Thanos configuration in GitLab
You can configure Thanos as a drop-in replacement for Prometheus with GitLab. Use the domain name or IP address of the Thanos server you'd like to integrate with.
- Navigate to the Integrations page.
- Click the Prometheus service.
- Provide the domain name or IP address of your server, for example
http://thanos.example.com/
orhttp://192.0.2.1/
. - Click Save changes.
Precedence with multiple Prometheus configurations
Although you can enable both a manual configuration and auto configuration of Prometheus, you can use only one:
- If you have enabled a Prometheus manual configuration and a managed Prometheus on Kubernetes, the manual configuration takes precedence and is used to run queries from custom dashboards and custom metrics.

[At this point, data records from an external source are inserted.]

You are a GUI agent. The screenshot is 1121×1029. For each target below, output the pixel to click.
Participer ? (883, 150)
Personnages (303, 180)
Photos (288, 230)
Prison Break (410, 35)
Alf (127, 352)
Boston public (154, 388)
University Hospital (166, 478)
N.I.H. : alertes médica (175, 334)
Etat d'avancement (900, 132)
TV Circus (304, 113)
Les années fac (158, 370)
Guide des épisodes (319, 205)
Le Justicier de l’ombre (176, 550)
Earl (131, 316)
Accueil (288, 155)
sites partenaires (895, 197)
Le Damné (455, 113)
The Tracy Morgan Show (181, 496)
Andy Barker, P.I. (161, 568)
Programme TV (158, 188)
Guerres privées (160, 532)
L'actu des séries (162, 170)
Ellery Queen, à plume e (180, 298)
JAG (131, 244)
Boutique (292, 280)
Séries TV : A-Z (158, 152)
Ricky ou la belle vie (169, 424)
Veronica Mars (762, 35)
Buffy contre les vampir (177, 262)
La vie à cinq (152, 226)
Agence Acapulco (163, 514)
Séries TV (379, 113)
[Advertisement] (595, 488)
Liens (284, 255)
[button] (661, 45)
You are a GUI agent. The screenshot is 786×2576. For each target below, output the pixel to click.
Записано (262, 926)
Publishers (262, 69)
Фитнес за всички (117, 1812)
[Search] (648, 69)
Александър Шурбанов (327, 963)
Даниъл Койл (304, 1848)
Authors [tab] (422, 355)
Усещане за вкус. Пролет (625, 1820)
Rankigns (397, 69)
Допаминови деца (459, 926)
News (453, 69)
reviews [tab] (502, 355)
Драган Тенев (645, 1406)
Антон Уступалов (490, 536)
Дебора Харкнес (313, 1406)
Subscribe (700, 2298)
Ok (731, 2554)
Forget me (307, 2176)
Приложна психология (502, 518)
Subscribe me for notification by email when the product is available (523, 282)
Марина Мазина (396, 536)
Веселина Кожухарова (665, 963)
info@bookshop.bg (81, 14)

- If you have managed Prometheus applications installed on Kubernetes clusters at different levels (project, group, instance), the order of precedence is described in Cluster precedence.
- If you have managed Prometheus applications installed on multiple Kubernetes clusters at the same level, the Prometheus application of a cluster with a matching environment scope is used.
Determining the performance impact of a merge
- Introduced in GitLab 9.2.
- GitLab 9.3 added the numeric comparison of the 30 minute averages.
Developers can view the performance impact of their changes in the merge request workflow. This feature requires Kubernetes metrics.
When a source branch has been deployed to an environment, a sparkline and numeric comparison of the average memory consumption displays. On the sparkline, a dot indicates when the current changes were deployed, with up to 30 minutes of performance data displayed before and after. The comparison shows the difference between the 30 minute average before and after the deployment. This information is updated after each commit has been deployed.
Once merged and the target branch has been redeployed, the metrics switches to show the new environments this revision has been deployed to.
Performance data is available for the duration it is persisted on the Prometheus server.